● **TASK DETAILS**
Retype each entry. Leave every word as it is.

● **RECORDS TO PROCESS**
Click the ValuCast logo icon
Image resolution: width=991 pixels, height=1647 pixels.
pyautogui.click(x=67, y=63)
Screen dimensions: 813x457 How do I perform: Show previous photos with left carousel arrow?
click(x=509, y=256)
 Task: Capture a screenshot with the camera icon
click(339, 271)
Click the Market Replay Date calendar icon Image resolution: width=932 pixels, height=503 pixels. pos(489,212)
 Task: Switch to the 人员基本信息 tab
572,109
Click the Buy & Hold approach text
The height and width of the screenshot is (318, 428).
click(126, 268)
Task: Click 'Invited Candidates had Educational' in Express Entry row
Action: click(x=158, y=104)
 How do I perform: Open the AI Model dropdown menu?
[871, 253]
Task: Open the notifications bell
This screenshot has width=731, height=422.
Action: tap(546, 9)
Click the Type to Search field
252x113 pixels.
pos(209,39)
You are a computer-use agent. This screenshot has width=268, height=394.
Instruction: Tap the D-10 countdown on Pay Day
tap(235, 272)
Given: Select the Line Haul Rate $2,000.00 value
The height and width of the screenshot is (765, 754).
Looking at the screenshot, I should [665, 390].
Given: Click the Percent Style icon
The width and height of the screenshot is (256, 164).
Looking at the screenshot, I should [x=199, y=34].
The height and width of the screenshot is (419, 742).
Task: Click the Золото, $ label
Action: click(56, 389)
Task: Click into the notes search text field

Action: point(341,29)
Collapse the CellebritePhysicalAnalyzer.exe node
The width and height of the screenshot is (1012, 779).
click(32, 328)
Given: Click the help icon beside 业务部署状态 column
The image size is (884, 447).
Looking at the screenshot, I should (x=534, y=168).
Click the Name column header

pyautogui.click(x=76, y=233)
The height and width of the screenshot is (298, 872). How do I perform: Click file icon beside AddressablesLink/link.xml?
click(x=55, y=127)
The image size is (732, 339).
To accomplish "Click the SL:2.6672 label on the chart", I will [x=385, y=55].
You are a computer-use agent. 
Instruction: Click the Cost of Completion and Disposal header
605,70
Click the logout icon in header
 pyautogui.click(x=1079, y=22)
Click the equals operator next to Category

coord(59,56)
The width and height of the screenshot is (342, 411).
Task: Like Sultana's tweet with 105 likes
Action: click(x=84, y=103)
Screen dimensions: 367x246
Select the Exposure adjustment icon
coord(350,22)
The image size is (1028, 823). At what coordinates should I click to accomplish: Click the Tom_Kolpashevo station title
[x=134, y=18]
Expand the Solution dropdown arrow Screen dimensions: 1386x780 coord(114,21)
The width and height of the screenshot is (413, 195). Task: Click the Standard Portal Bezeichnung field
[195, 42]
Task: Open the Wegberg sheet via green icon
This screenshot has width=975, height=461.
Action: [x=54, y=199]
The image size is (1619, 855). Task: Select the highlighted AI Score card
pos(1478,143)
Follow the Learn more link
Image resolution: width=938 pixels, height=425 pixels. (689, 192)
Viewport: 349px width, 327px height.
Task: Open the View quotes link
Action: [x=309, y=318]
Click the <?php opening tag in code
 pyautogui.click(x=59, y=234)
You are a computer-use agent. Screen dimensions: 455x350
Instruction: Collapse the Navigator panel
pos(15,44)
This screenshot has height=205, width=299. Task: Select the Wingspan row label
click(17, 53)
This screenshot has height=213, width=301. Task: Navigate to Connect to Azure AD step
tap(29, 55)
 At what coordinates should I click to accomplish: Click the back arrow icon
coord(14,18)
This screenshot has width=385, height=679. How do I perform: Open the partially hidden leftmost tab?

● **ANSWER TO THIS TASK**
Click the ValuCast logo icon
Image resolution: width=991 pixels, height=1647 pixels.
pyautogui.click(x=67, y=63)
Screen dimensions: 813x457 How do I perform: Show previous photos with left carousel arrow?
click(x=509, y=256)
 Task: Capture a screenshot with the camera icon
click(339, 271)
Click the Market Replay Date calendar icon Image resolution: width=932 pixels, height=503 pixels. pos(489,212)
 Task: Switch to the 人员基本信息 tab
572,109
Click the Buy & Hold approach text
The height and width of the screenshot is (318, 428).
click(126, 268)
Task: Click 'Invited Candidates had Educational' in Express Entry row
Action: click(x=158, y=104)
 How do I perform: Open the AI Model dropdown menu?
[871, 253]
Task: Open the notifications bell
This screenshot has width=731, height=422.
Action: tap(546, 9)
Click the Type to Search field
252x113 pixels.
pos(209,39)
You are a computer-use agent. This screenshot has width=268, height=394.
Instruction: Tap the D-10 countdown on Pay Day
tap(235, 272)
Given: Select the Line Haul Rate $2,000.00 value
The height and width of the screenshot is (765, 754).
Looking at the screenshot, I should [665, 390].
Given: Click the Percent Style icon
The width and height of the screenshot is (256, 164).
Looking at the screenshot, I should [x=199, y=34].
The height and width of the screenshot is (419, 742).
Task: Click the Золото, $ label
Action: click(56, 389)
Task: Click into the notes search text field

Action: point(341,29)
Collapse the CellebritePhysicalAnalyzer.exe node
The width and height of the screenshot is (1012, 779).
click(32, 328)
Given: Click the help icon beside 业务部署状态 column
The image size is (884, 447).
Looking at the screenshot, I should (x=534, y=168).
Click the Name column header

pyautogui.click(x=76, y=233)
The height and width of the screenshot is (298, 872). How do I perform: Click file icon beside AddressablesLink/link.xml?
click(x=55, y=127)
The image size is (732, 339).
To accomplish "Click the SL:2.6672 label on the chart", I will [x=385, y=55].
You are a computer-use agent. 
Instruction: Click the Cost of Completion and Disposal header
605,70
Click the logout icon in header
 pyautogui.click(x=1079, y=22)
Click the equals operator next to Category

coord(59,56)
The width and height of the screenshot is (342, 411).
Task: Like Sultana's tweet with 105 likes
Action: click(x=84, y=103)
Screen dimensions: 367x246
Select the Exposure adjustment icon
coord(350,22)
The image size is (1028, 823). At what coordinates should I click to accomplish: Click the Tom_Kolpashevo station title
[x=134, y=18]
Expand the Solution dropdown arrow Screen dimensions: 1386x780 coord(114,21)
The width and height of the screenshot is (413, 195). Task: Click the Standard Portal Bezeichnung field
[195, 42]
Task: Open the Wegberg sheet via green icon
This screenshot has width=975, height=461.
Action: [x=54, y=199]
The image size is (1619, 855). Task: Select the highlighted AI Score card
pos(1478,143)
Follow the Learn more link
Image resolution: width=938 pixels, height=425 pixels. (689, 192)
Viewport: 349px width, 327px height.
Task: Open the View quotes link
Action: [x=309, y=318]
Click the <?php opening tag in code
 pyautogui.click(x=59, y=234)
You are a computer-use agent. Screen dimensions: 455x350
Instruction: Collapse the Navigator panel
pos(15,44)
This screenshot has height=205, width=299. Task: Select the Wingspan row label
click(17, 53)
This screenshot has height=213, width=301. Task: Navigate to Connect to Azure AD step
tap(29, 55)
 At what coordinates should I click to accomplish: Click the back arrow icon
coord(14,18)
This screenshot has width=385, height=679. How do I perform: Open the partially hidden leftmost tab?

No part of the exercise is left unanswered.